• **WORK INSTRUCTION**
Take each line of the records below that contains the string "size" and copy it.

[EXTRACTED ENTRIES]

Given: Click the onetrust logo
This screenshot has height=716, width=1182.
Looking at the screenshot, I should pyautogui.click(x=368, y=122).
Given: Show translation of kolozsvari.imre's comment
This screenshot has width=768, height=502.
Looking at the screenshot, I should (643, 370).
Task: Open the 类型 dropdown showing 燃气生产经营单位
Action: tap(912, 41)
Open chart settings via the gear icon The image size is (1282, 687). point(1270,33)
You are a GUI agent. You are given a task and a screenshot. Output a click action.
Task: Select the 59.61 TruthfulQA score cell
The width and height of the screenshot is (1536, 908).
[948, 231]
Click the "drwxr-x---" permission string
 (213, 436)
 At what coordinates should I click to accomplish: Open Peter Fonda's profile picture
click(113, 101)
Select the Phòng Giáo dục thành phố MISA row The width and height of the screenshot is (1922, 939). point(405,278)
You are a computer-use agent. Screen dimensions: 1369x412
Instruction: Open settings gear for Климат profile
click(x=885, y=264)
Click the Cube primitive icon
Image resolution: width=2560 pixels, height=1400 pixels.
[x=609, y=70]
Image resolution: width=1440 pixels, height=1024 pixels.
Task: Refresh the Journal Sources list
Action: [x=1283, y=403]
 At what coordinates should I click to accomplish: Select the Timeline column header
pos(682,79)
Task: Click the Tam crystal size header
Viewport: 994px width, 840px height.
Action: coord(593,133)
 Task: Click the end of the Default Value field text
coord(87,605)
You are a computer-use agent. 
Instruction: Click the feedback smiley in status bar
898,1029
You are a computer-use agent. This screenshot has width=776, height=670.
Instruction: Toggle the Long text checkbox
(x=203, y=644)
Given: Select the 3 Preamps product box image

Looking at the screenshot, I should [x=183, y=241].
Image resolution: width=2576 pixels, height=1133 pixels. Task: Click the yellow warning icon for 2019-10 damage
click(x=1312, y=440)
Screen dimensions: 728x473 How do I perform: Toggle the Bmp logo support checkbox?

[/EXTRACTED ENTRIES]

• **ANSWER SPACE**
Open chart settings via the gear icon The image size is (1282, 687). point(1270,33)
Task: Click the Tam crystal size header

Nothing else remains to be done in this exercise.